(Entries shown Opens)

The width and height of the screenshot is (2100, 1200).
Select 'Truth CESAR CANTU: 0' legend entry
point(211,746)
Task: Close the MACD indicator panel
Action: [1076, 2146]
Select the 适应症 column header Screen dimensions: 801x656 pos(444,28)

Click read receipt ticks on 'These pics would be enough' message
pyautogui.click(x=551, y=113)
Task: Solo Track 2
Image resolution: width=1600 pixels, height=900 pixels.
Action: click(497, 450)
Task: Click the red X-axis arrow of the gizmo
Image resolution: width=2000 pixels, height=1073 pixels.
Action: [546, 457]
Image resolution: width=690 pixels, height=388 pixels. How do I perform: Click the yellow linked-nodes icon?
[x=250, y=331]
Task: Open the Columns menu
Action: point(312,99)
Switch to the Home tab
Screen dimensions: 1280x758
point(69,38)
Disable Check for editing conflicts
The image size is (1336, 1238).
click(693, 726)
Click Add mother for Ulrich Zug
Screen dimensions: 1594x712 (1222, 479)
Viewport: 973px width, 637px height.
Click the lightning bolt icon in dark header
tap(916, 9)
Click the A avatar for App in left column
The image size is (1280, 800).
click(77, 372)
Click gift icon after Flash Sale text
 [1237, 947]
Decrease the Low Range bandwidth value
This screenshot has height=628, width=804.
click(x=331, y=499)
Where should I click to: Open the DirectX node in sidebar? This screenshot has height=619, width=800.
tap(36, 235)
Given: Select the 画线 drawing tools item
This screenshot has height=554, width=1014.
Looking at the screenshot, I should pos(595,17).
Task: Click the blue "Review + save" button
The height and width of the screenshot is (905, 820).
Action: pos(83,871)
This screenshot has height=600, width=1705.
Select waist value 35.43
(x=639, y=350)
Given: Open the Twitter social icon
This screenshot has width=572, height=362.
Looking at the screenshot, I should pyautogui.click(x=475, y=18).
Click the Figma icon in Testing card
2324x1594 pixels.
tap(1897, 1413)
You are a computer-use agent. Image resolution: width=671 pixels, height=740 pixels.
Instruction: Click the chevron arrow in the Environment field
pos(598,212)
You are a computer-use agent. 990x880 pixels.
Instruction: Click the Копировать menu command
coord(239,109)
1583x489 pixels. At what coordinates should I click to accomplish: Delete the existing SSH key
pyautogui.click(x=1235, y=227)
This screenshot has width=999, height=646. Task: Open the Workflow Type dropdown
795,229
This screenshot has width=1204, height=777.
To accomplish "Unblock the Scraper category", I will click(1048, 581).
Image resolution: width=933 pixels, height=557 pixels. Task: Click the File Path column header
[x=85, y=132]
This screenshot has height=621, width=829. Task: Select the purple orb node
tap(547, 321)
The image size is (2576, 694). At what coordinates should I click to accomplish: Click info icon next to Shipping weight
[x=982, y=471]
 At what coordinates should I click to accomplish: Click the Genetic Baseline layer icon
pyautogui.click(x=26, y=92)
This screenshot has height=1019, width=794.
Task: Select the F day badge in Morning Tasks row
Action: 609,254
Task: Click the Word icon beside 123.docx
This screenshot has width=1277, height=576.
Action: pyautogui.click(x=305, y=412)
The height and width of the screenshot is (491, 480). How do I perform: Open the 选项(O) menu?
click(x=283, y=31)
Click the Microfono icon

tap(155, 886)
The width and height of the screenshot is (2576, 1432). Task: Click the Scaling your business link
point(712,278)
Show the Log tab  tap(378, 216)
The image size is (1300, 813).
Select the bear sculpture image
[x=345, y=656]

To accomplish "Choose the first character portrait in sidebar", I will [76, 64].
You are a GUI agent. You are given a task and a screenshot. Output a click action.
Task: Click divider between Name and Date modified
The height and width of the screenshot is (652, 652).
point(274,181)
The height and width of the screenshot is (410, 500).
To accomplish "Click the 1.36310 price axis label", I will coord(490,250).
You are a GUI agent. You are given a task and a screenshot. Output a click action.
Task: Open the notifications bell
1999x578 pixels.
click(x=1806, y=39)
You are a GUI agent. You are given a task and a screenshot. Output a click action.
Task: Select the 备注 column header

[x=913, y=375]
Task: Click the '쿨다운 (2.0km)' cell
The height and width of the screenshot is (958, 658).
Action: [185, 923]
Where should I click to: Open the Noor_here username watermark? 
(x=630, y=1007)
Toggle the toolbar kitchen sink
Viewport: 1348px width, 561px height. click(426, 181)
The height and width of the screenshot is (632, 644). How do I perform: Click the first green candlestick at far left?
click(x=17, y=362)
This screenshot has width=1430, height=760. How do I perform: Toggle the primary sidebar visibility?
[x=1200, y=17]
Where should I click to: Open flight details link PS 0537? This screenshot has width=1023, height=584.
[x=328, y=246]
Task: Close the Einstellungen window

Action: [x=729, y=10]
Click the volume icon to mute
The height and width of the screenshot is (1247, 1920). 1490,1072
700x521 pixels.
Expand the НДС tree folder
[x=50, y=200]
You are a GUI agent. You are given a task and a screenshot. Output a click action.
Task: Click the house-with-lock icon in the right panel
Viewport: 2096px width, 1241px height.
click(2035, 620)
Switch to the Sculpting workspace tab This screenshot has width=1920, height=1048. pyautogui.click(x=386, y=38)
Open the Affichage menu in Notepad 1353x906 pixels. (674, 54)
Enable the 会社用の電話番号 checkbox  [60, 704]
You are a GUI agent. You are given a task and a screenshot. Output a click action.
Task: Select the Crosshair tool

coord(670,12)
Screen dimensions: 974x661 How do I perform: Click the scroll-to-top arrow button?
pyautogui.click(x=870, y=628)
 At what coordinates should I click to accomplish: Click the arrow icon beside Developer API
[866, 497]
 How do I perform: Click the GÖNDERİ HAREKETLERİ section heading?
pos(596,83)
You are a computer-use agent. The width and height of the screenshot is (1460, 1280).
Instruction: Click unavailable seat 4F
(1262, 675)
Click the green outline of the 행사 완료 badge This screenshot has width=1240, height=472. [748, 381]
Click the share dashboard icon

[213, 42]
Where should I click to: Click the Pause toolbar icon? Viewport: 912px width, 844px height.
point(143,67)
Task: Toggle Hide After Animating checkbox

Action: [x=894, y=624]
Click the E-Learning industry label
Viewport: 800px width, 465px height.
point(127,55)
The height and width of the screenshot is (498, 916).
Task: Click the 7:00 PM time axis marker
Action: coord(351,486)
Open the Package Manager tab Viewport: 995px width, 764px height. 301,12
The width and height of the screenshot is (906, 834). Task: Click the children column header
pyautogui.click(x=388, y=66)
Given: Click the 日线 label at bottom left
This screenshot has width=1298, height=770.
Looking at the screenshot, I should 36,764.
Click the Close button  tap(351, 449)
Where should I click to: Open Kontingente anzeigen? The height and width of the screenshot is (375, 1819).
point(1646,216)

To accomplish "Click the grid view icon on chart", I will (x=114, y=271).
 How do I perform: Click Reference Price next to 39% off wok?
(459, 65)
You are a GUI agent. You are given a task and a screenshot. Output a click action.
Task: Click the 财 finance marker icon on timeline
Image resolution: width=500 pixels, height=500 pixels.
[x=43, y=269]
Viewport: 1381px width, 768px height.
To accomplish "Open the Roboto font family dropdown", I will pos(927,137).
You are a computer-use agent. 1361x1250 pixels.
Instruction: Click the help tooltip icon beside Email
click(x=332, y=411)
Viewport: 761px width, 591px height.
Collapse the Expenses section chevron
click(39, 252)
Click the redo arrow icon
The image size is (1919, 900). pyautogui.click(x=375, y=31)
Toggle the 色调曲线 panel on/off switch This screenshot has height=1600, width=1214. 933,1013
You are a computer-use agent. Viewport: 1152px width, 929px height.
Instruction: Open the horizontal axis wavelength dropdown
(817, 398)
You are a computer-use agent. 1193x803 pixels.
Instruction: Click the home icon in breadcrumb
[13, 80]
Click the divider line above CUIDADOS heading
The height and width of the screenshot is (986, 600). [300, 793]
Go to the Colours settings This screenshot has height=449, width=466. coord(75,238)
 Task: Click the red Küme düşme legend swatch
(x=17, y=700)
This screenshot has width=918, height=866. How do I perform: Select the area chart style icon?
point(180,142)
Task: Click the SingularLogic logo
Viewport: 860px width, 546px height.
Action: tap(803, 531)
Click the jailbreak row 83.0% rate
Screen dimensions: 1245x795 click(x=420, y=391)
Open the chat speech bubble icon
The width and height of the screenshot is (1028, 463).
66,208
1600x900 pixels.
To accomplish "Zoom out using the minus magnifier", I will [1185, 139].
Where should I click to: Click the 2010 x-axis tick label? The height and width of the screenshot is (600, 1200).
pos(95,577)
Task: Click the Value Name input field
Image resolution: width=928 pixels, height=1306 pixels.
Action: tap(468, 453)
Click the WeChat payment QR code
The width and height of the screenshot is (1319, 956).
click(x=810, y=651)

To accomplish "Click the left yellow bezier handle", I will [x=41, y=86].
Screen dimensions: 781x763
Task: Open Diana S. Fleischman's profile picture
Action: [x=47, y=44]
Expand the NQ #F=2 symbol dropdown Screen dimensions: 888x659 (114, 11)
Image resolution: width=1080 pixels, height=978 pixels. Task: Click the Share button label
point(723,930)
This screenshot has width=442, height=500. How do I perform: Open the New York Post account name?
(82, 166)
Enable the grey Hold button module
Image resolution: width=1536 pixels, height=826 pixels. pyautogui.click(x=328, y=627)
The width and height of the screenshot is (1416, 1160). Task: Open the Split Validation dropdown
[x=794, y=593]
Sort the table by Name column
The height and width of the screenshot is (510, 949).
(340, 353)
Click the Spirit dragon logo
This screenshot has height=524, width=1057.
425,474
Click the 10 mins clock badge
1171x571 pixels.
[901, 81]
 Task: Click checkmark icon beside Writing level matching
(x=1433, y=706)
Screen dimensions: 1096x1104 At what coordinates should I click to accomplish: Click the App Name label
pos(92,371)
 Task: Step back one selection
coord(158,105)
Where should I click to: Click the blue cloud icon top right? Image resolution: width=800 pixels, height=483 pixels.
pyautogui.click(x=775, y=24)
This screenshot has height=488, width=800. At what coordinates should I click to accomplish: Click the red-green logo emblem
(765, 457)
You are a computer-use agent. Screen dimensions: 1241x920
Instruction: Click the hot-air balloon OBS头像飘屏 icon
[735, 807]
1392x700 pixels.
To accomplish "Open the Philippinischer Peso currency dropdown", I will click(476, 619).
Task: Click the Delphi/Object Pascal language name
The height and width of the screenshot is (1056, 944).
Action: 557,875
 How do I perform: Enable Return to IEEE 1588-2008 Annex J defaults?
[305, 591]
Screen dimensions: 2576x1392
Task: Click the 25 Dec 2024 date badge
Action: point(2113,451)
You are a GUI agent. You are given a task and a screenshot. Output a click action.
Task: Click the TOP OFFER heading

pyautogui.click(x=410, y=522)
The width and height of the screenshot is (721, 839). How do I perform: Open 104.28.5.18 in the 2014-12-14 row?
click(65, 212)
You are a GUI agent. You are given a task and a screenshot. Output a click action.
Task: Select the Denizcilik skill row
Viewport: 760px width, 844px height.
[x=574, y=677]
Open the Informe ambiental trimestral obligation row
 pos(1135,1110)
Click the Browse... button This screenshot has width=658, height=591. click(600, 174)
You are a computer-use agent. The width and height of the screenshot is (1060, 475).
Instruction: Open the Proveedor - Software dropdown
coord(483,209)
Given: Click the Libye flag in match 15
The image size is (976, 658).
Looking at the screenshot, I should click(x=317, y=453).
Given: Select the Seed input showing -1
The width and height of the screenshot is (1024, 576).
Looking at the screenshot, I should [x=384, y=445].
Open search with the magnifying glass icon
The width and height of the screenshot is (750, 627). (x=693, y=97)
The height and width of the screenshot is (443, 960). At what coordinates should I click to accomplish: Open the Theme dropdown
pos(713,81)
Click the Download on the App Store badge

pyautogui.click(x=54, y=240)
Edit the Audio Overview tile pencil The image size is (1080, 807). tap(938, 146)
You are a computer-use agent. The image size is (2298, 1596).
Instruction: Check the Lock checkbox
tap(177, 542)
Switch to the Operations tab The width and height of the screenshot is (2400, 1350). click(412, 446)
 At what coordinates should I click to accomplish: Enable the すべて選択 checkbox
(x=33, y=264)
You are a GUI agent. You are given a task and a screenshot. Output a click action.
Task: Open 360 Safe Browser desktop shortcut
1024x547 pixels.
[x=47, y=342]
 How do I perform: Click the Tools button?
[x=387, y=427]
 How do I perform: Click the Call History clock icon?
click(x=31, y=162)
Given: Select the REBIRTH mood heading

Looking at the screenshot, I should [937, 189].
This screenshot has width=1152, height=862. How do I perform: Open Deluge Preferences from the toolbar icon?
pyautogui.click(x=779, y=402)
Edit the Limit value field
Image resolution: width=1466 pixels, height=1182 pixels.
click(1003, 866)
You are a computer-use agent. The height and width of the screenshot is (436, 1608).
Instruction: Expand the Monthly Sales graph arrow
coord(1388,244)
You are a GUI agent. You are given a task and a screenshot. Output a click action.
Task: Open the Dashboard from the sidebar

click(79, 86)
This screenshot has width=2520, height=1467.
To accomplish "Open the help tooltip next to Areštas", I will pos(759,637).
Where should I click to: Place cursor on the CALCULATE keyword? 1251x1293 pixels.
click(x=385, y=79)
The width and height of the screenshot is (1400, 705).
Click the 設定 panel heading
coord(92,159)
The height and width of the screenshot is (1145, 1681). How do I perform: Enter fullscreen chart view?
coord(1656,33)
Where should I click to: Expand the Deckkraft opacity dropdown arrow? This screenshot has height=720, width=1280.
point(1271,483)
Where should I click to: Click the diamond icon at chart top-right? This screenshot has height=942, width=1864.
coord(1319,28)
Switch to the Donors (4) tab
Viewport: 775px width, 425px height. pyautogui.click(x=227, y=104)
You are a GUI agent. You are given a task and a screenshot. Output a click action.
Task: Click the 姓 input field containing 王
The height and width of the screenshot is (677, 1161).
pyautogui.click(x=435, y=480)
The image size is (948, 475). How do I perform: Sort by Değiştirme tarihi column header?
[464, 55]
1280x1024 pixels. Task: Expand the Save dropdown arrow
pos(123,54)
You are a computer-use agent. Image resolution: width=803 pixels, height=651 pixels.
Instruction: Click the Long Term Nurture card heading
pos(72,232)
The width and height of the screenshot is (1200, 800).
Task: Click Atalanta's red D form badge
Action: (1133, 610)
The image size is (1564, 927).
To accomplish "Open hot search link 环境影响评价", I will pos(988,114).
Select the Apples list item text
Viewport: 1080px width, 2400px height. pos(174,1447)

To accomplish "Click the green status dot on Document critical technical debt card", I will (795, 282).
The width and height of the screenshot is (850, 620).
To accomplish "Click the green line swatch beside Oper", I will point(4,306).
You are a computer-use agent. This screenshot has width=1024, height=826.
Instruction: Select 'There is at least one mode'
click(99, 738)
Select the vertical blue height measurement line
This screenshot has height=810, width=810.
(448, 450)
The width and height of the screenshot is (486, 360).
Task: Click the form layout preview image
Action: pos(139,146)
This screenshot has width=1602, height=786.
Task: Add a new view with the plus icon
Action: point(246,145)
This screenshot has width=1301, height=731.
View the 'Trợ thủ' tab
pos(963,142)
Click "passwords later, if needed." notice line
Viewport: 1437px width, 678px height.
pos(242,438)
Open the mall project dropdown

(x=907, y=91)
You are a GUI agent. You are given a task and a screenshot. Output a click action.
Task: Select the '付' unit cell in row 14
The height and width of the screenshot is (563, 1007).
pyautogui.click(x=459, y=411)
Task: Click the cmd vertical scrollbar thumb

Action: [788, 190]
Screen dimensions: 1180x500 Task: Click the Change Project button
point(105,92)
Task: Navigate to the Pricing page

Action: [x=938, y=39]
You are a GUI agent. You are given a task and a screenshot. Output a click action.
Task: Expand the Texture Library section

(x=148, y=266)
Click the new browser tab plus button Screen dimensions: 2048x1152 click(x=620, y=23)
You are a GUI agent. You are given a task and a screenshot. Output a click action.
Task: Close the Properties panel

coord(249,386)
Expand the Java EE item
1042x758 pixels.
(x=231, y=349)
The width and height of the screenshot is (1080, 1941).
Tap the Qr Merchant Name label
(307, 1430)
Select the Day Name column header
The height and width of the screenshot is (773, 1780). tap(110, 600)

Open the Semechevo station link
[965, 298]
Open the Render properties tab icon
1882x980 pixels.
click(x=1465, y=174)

(Entries shown Closes)

> _What to do_
Starting at the first line of the data above, retype each line exactly until you reach the line containing "Select the 适应症", and include that line too.

> _Exercise result_
The width and height of the screenshot is (2100, 1200).
Select 'Truth CESAR CANTU: 0' legend entry
point(211,746)
Task: Close the MACD indicator panel
Action: [1076, 2146]
Select the 适应症 column header Screen dimensions: 801x656 pos(444,28)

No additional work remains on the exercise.